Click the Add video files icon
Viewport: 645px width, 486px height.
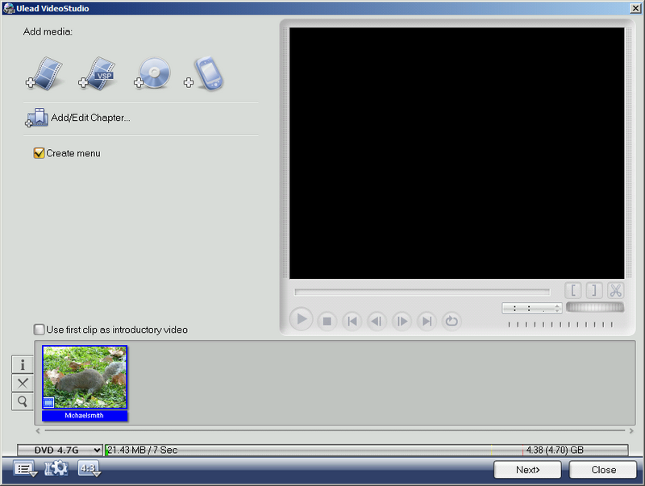tap(45, 73)
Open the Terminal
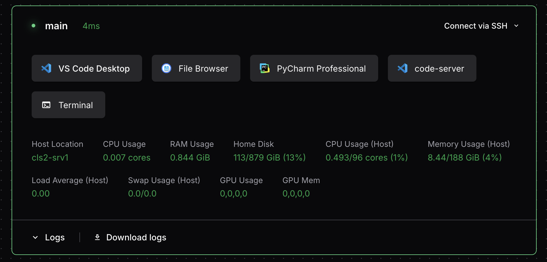Image resolution: width=547 pixels, height=262 pixels. click(68, 105)
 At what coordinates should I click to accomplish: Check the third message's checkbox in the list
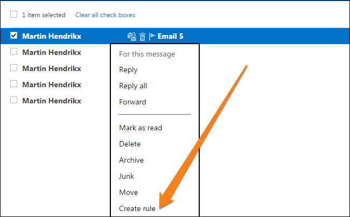(13, 68)
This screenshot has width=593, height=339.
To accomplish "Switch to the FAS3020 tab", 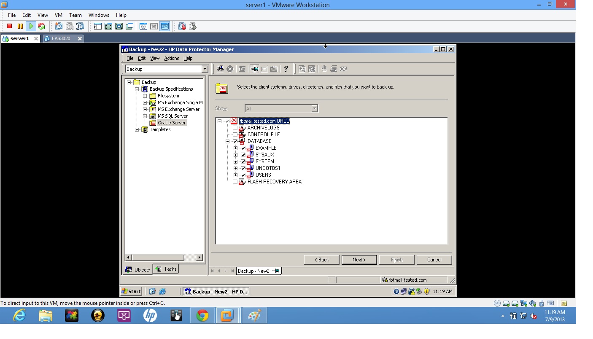I will tap(62, 38).
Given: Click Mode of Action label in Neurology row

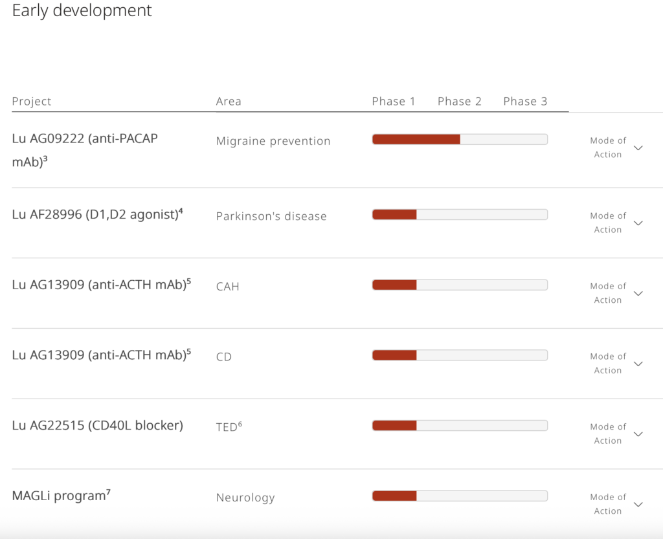Looking at the screenshot, I should coord(607,504).
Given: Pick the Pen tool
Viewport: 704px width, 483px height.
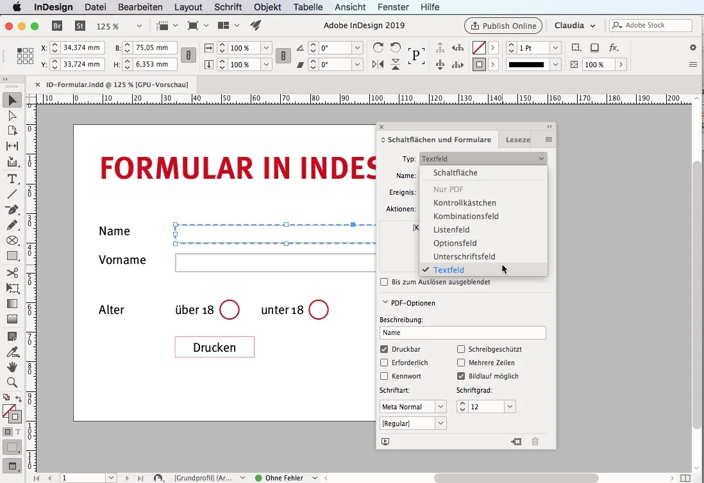Looking at the screenshot, I should tap(12, 209).
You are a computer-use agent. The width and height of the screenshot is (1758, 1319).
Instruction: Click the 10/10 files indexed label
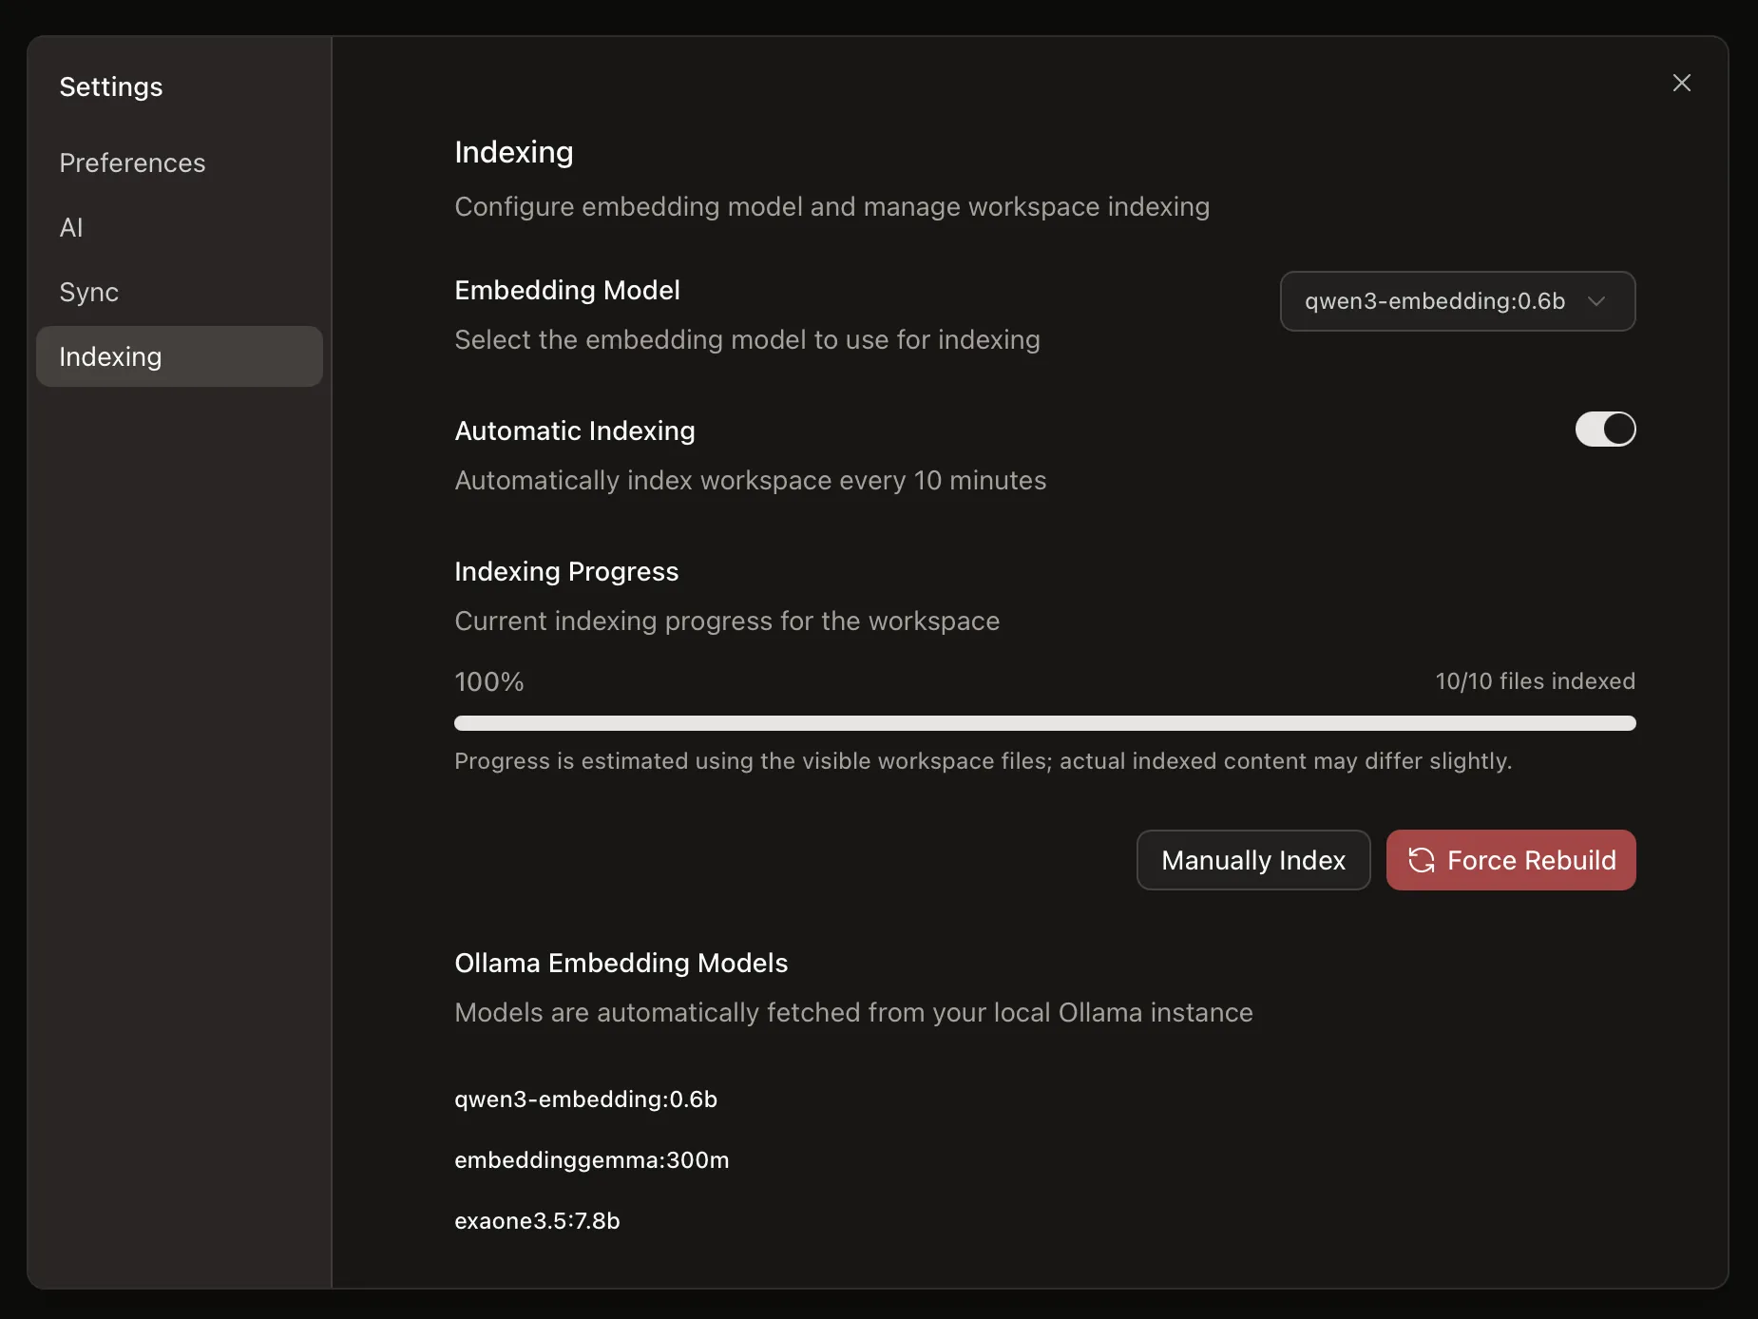point(1535,681)
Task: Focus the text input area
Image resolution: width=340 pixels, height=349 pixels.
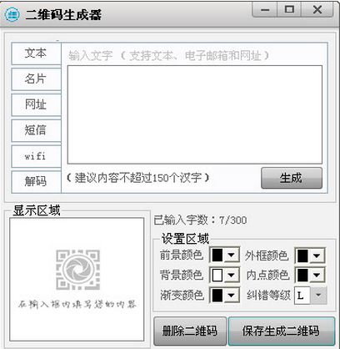Action: [x=195, y=114]
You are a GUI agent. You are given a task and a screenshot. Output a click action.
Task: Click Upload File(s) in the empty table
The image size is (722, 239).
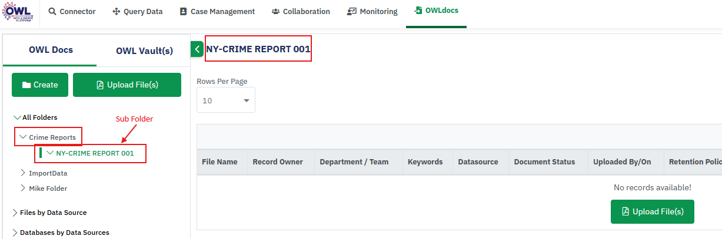pyautogui.click(x=652, y=211)
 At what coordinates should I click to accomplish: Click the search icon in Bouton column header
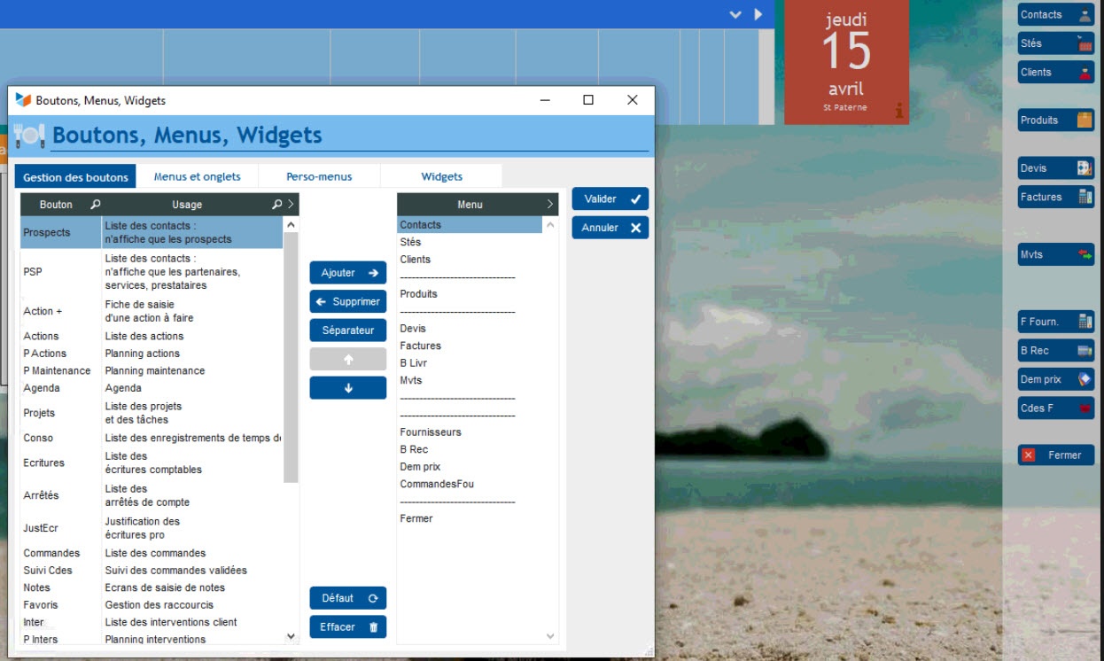coord(96,205)
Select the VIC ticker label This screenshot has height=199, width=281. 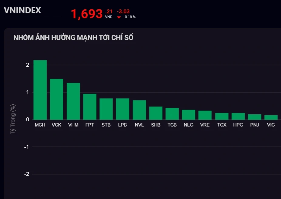point(271,125)
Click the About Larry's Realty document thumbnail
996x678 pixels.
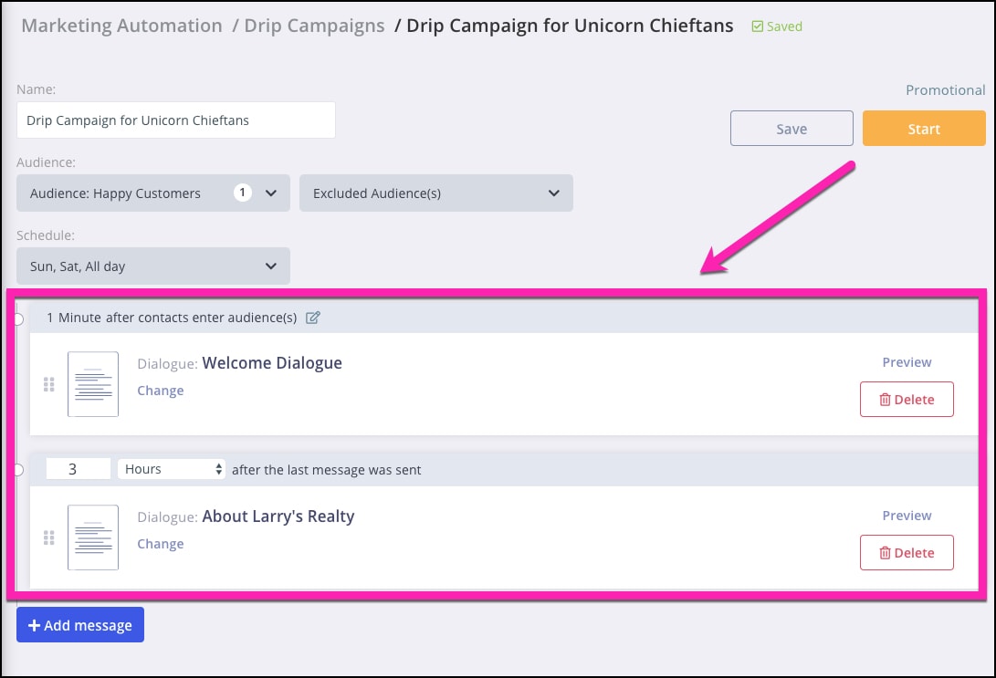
◆ ◆ ◆
WORK TO COMPLETE: Pull every line with the word "agent" from the data.

OUTPUT BELOW:
You are a computer-use agent. The width and height of the screenshot is (1758, 1319).
You are a GUI agent. You are given a task and a screenshot. Output a click action.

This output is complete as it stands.